* _Directions_
List all lines in the material below that contain "link".

* _Material for the task_
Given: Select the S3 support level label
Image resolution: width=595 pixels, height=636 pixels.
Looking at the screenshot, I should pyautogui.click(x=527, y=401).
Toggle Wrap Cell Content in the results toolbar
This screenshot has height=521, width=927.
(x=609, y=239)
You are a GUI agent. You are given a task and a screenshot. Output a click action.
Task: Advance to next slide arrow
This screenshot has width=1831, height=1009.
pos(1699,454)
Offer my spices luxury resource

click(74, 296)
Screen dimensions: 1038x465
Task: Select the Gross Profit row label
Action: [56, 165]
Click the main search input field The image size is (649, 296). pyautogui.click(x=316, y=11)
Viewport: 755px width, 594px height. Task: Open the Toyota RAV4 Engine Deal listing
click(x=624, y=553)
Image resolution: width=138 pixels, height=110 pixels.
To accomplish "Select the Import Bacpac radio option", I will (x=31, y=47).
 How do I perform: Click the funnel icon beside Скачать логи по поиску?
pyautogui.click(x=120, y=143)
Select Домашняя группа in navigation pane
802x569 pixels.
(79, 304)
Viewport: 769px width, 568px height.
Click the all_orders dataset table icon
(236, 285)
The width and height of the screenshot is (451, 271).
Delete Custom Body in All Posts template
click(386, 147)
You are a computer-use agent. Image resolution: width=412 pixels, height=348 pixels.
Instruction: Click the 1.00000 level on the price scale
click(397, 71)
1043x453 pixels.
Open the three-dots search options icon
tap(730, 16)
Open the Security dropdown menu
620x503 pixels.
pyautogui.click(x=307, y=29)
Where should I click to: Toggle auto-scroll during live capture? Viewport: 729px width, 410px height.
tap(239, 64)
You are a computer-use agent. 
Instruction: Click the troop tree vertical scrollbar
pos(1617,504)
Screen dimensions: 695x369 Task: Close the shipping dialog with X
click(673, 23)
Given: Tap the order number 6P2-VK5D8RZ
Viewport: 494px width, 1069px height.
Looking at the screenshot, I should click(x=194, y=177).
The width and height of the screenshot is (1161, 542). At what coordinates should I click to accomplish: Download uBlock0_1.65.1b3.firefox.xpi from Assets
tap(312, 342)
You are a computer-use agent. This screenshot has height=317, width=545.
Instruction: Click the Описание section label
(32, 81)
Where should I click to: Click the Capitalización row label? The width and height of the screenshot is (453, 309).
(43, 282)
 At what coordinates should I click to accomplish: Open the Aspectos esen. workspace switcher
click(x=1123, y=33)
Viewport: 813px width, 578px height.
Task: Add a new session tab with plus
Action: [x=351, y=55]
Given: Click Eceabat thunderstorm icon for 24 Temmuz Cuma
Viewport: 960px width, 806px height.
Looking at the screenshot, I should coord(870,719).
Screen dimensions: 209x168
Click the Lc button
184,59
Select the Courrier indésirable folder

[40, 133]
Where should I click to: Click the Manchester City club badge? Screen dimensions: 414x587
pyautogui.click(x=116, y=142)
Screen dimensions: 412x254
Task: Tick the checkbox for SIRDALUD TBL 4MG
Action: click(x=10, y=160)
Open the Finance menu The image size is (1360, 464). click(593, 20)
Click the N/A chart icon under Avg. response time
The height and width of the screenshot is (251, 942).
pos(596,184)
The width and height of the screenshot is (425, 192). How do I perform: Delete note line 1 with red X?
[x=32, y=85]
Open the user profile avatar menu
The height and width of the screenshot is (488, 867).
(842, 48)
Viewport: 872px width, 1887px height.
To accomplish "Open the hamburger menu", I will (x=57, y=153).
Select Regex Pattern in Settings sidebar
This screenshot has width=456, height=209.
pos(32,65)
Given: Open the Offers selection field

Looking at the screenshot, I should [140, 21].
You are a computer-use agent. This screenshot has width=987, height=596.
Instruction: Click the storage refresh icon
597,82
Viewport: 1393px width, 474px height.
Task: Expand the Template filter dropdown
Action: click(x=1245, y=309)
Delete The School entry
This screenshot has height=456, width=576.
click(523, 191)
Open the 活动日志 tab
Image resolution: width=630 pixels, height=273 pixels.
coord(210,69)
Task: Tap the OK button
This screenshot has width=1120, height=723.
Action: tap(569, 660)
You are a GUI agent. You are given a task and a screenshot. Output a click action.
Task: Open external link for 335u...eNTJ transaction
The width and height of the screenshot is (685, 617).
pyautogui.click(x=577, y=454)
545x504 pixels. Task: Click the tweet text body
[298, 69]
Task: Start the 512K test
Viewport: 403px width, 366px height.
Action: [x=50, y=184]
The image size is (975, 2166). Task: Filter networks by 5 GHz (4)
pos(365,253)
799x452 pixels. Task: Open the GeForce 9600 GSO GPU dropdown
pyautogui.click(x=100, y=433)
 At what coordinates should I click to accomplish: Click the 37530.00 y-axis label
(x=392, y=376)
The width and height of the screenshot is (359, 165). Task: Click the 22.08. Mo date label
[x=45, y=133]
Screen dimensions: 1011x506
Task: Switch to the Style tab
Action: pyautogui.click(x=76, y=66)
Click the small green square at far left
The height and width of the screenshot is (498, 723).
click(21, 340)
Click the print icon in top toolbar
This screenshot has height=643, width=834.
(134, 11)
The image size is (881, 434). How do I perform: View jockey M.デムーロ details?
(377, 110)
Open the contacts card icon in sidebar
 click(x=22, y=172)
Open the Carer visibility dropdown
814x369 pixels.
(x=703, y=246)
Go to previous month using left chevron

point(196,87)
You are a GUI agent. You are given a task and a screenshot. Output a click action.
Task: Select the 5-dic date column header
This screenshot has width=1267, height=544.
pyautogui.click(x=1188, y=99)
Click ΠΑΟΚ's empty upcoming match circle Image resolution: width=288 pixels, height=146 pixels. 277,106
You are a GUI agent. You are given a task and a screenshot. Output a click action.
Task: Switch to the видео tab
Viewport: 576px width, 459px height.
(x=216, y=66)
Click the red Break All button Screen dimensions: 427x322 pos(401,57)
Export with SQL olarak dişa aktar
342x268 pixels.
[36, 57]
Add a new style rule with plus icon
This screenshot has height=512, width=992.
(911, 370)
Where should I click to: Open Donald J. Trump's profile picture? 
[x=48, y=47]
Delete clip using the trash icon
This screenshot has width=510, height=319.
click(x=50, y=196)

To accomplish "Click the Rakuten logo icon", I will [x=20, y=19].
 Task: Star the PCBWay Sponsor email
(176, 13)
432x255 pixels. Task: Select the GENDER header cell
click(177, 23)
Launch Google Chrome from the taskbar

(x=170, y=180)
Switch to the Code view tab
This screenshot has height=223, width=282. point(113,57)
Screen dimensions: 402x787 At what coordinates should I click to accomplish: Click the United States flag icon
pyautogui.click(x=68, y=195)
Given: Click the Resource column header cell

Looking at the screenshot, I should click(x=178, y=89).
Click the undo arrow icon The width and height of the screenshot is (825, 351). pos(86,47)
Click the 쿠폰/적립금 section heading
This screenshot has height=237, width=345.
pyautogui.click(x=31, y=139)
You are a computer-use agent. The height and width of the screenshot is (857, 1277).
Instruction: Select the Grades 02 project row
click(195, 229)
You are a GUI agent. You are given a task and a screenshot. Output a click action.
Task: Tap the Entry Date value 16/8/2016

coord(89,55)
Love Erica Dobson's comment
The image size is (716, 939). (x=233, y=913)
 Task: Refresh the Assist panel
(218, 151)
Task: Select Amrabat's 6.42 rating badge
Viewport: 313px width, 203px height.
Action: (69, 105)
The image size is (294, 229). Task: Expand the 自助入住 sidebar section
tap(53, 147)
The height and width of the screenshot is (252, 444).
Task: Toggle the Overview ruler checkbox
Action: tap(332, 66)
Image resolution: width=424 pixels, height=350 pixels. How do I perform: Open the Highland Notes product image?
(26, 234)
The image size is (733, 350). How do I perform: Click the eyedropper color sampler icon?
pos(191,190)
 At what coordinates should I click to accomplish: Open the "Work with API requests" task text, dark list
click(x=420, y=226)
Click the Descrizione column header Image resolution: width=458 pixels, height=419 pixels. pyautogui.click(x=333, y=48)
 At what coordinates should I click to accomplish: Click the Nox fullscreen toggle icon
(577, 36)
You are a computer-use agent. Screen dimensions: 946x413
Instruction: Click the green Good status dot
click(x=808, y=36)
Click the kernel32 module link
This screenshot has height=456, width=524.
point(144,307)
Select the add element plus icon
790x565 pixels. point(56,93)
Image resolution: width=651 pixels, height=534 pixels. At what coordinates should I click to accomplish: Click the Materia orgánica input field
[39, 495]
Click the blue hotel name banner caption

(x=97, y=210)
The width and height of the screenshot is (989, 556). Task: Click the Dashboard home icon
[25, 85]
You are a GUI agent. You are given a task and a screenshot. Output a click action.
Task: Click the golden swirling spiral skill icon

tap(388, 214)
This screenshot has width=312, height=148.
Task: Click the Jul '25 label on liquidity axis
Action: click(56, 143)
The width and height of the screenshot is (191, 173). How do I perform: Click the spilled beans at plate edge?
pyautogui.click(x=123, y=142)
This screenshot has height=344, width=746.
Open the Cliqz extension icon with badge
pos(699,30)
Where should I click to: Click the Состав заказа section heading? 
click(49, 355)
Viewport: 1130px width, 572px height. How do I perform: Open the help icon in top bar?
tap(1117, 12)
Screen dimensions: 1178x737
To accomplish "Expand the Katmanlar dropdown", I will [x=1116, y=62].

* _Task solution_
Task: Open external link for 335u...eNTJ transaction
Click the kernel32 module link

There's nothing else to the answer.